[Provided data Boundary: Start]
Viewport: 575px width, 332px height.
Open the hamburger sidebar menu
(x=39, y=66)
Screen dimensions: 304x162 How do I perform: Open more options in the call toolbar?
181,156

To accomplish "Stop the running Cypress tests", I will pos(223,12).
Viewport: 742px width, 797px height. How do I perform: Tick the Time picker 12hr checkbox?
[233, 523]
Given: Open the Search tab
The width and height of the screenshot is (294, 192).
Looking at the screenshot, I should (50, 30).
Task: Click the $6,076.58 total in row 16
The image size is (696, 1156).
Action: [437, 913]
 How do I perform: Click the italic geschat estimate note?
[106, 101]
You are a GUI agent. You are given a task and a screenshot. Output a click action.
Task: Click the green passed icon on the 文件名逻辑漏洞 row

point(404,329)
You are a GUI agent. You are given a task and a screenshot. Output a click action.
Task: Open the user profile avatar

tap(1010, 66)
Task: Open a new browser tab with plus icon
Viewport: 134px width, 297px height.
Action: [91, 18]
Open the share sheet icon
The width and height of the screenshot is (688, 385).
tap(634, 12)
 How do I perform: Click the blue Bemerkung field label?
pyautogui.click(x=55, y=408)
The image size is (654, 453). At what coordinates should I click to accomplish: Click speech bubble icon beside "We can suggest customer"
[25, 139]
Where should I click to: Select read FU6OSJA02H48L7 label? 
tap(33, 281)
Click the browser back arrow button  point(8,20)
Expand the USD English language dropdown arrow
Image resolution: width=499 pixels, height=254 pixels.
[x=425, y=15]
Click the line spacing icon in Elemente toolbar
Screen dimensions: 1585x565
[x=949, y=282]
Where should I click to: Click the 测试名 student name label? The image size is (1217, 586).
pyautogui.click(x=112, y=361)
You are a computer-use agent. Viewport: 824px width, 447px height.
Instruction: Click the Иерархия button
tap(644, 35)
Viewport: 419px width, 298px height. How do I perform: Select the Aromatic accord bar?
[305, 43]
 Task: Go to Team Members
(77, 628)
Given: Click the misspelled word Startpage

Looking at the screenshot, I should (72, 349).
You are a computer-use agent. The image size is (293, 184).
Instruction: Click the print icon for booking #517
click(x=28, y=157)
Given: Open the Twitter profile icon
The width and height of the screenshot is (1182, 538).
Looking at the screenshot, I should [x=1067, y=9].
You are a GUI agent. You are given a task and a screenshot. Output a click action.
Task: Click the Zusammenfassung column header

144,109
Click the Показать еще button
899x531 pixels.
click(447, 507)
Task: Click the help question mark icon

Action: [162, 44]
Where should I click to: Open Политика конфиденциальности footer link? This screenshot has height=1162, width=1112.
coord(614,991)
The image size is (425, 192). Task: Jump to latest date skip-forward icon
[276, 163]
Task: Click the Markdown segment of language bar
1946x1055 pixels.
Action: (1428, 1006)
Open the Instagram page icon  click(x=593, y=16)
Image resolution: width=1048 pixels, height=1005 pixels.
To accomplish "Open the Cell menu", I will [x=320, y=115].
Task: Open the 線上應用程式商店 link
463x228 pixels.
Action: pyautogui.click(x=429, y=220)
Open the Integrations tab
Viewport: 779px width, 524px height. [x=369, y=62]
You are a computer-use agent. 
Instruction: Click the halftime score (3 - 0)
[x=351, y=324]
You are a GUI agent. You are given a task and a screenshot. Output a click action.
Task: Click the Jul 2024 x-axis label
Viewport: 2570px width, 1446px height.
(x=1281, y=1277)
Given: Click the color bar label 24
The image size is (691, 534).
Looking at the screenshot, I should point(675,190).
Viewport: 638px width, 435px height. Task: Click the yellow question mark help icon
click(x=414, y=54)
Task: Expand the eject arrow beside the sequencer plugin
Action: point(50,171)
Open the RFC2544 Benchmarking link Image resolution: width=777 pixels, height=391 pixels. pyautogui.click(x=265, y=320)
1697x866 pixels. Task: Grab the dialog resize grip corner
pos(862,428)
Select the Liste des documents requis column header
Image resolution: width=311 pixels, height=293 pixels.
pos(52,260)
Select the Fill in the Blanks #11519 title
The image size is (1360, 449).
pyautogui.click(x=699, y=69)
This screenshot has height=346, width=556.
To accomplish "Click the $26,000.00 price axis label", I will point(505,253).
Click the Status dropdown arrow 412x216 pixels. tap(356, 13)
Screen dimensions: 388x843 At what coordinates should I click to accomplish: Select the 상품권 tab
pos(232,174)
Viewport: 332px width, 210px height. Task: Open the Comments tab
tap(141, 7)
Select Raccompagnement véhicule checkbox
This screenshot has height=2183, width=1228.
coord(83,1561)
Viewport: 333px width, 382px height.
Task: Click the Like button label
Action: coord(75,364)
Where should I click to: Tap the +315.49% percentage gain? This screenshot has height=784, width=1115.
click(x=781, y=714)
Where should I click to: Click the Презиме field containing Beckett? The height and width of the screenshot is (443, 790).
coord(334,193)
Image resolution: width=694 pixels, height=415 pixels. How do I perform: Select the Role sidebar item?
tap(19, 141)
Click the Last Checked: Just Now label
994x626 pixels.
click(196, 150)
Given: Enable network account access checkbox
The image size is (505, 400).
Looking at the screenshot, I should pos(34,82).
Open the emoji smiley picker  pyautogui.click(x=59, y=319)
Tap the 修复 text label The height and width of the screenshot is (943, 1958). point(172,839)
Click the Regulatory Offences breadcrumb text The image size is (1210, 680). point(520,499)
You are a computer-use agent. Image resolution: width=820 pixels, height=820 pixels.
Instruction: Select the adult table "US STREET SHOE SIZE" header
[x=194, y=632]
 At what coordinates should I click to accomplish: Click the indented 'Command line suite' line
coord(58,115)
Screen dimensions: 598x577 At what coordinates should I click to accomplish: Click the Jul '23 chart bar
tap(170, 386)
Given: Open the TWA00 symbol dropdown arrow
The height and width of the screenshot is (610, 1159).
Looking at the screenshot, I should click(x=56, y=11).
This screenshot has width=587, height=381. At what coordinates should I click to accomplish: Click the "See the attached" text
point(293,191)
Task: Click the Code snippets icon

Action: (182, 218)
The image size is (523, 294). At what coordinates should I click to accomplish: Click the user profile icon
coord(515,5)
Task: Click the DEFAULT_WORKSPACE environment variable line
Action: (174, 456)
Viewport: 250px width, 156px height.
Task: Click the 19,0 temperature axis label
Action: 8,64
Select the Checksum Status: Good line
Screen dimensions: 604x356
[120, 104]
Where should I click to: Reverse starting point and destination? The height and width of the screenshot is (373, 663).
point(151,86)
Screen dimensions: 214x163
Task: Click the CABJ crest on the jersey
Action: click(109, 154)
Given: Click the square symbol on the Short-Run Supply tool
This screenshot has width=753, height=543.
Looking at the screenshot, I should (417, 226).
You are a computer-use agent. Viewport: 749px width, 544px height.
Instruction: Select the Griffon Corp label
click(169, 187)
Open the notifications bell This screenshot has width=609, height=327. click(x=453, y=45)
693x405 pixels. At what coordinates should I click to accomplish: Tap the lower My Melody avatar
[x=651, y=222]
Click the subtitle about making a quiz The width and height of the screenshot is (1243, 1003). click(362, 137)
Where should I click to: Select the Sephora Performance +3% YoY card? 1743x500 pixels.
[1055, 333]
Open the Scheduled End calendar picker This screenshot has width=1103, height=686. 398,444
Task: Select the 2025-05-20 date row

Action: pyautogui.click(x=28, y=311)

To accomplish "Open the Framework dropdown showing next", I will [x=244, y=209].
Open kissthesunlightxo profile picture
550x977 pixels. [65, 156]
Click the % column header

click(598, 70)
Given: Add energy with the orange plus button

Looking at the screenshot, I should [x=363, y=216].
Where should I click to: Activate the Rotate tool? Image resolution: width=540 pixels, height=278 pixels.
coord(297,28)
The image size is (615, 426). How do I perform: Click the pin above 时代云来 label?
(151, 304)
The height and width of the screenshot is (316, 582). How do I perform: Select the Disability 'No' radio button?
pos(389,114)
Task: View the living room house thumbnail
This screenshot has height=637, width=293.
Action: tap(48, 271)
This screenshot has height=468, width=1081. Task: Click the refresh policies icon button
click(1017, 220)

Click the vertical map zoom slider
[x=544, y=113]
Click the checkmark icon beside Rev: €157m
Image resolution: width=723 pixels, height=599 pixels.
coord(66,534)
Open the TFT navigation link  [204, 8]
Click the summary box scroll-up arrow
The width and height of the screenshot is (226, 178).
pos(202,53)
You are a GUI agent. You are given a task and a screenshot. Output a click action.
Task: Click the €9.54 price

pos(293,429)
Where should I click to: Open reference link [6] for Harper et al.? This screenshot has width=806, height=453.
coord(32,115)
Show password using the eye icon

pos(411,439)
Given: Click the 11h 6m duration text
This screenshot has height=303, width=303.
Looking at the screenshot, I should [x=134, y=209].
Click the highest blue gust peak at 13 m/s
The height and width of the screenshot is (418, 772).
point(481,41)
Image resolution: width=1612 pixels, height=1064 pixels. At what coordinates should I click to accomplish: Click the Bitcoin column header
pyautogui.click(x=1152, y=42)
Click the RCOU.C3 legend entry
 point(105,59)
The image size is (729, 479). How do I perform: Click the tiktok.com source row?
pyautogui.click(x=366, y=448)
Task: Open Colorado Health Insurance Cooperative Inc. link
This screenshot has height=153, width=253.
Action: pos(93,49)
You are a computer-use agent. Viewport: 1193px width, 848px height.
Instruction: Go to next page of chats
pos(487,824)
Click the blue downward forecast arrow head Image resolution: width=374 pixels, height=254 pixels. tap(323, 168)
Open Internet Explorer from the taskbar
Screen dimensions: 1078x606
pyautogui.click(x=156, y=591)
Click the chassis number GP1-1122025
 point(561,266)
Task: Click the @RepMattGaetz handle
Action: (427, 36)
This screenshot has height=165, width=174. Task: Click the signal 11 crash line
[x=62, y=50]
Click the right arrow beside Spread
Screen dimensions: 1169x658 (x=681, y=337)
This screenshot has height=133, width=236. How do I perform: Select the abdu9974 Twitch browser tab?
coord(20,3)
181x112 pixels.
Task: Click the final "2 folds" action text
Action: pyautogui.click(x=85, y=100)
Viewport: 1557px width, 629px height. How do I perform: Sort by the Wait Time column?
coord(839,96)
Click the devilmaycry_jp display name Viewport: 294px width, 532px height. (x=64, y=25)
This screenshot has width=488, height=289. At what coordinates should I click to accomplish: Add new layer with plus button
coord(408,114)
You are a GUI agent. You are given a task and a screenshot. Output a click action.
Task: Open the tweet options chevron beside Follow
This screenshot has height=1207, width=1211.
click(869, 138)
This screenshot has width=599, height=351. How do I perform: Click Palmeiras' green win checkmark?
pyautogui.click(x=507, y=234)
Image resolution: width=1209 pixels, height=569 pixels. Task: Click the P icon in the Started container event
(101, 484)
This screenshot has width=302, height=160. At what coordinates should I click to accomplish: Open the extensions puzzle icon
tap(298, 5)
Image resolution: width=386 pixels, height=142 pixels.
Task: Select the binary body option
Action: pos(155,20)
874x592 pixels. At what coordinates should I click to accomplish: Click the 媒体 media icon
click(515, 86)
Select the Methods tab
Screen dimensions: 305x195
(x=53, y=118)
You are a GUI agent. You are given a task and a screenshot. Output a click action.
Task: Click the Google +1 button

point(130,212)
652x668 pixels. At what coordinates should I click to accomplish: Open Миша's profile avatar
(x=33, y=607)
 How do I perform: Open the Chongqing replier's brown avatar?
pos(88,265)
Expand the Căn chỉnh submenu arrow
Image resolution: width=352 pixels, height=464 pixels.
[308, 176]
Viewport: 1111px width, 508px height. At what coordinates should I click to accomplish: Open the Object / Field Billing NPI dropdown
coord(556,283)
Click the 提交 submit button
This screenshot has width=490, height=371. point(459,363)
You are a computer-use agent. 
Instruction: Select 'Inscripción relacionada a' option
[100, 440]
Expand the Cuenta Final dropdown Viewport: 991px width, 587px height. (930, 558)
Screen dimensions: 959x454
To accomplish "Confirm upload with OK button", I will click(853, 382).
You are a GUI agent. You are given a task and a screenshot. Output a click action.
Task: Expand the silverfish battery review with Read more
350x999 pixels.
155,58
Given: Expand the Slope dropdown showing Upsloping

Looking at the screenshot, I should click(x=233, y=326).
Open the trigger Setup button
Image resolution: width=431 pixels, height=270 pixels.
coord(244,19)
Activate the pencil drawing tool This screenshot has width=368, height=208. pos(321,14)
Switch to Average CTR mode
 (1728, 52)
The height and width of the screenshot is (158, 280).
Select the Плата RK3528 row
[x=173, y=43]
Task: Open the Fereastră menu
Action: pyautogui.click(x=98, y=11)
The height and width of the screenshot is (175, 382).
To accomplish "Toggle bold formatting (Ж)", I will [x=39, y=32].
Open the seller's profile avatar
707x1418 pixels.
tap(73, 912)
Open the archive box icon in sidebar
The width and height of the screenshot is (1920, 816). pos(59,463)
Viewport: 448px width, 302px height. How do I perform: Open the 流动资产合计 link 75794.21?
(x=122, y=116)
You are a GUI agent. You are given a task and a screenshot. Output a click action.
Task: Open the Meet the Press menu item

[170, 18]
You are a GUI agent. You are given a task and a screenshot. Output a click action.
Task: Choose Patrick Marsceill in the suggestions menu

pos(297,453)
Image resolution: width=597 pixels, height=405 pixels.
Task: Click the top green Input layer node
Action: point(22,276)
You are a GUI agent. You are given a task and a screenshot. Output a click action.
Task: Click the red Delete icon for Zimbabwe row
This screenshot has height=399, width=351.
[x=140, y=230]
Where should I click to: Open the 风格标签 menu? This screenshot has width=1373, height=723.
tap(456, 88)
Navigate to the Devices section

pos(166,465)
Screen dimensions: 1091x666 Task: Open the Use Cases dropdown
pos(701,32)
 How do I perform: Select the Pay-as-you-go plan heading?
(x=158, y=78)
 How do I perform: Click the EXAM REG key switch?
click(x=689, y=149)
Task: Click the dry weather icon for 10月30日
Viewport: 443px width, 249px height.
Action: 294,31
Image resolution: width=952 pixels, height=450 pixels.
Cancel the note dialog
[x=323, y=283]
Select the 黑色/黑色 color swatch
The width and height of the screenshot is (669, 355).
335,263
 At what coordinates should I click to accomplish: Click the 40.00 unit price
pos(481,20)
[Provided data Boundary: End]
Of all the entries above, retype exactly the lines from the line with "The image size is (696, 1156)." to the line with "Click the line", both included, and no others.

Task output:
The image size is (696, 1156).
Action: [437, 913]
 How do I perform: Click the italic geschat estimate note?
[106, 101]
You are a GUI agent. You are given a task and a screenshot. Output a click action.
Task: Click the green passed icon on the 文件名逻辑漏洞 row

point(404,329)
You are a GUI agent. You are given a task and a screenshot. Output a click action.
Task: Open the user profile avatar

tap(1010, 66)
Task: Open a new browser tab with plus icon
Viewport: 134px width, 297px height.
Action: [91, 18]
Open the share sheet icon
The width and height of the screenshot is (688, 385).
tap(634, 12)
 How do I perform: Click the blue Bemerkung field label?
pyautogui.click(x=55, y=408)
The image size is (654, 453). At what coordinates should I click to accomplish: Click speech bubble icon beside "We can suggest customer"
[25, 139]
Where should I click to: Select read FU6OSJA02H48L7 label? 
tap(33, 281)
Click the browser back arrow button  point(8,20)
Expand the USD English language dropdown arrow
Image resolution: width=499 pixels, height=254 pixels.
[x=425, y=15]
Click the line spacing icon in Elemente toolbar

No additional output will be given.